:: GIVEN ENTRIES ::
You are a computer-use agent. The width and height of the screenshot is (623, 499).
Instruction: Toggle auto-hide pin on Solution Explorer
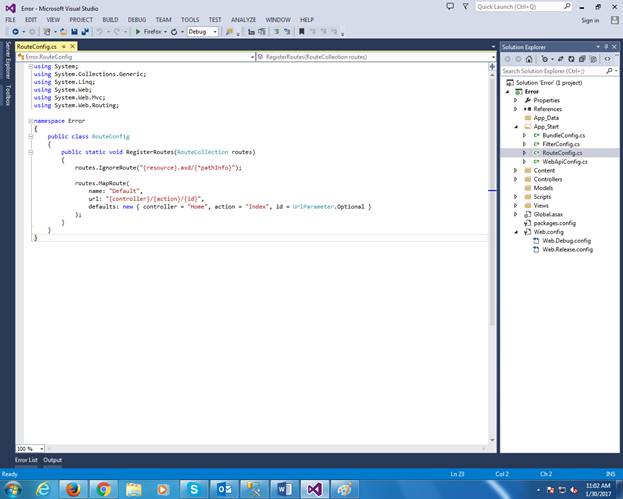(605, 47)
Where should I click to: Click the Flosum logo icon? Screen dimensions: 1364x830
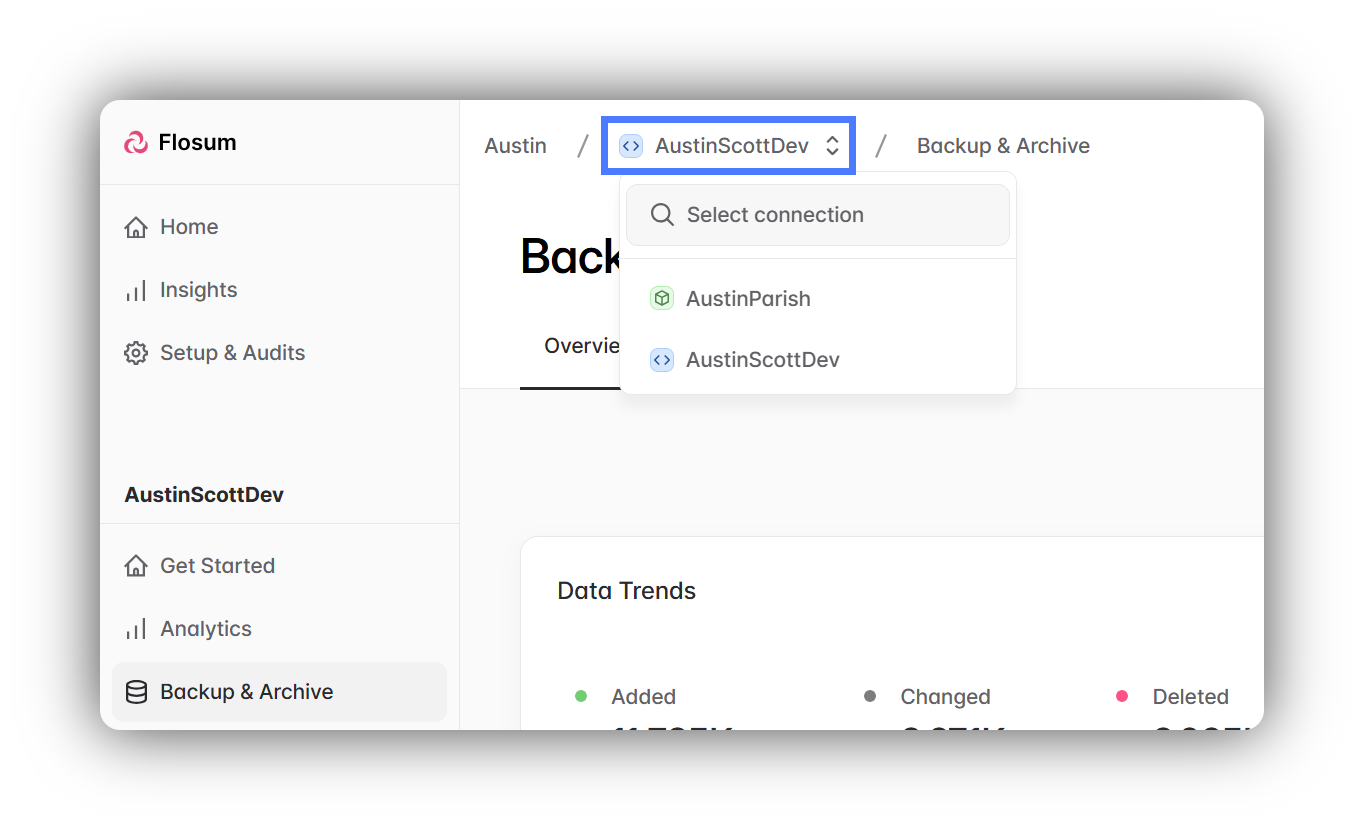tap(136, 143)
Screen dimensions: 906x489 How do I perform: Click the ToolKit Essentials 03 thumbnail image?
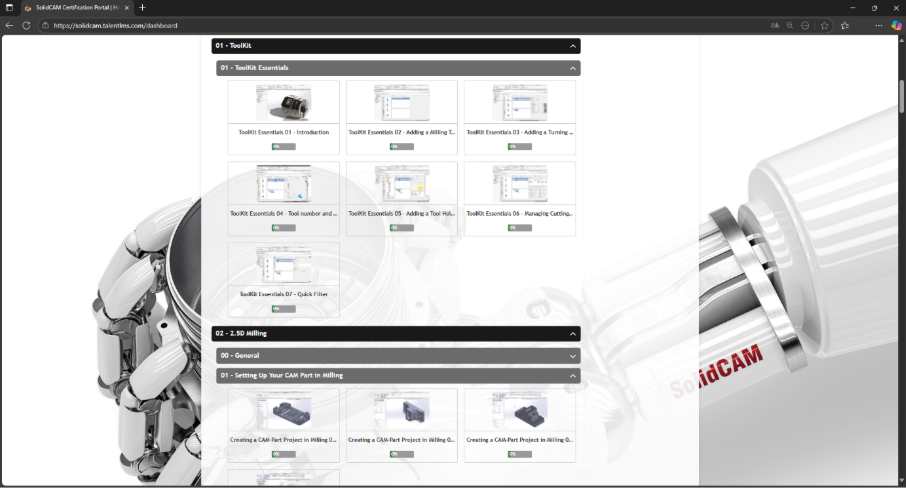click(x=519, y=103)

:: WHAT TO DO ::
Leaving out all pictures, retype exactly the lines that run from the one containing "Instruction: Toggle auto-hide" through the last line of the material.

:: SOLUTION FOR THIS EXERCISE ::
Instruction: Toggle auto-hide pin on Solution Explorer
(605, 47)
Where should I click to: Click the Flosum logo icon? Screen dimensions: 1364x830
tap(136, 143)
Screen dimensions: 906x489 How do I perform: Click the ToolKit Essentials 03 thumbnail image?
click(x=519, y=103)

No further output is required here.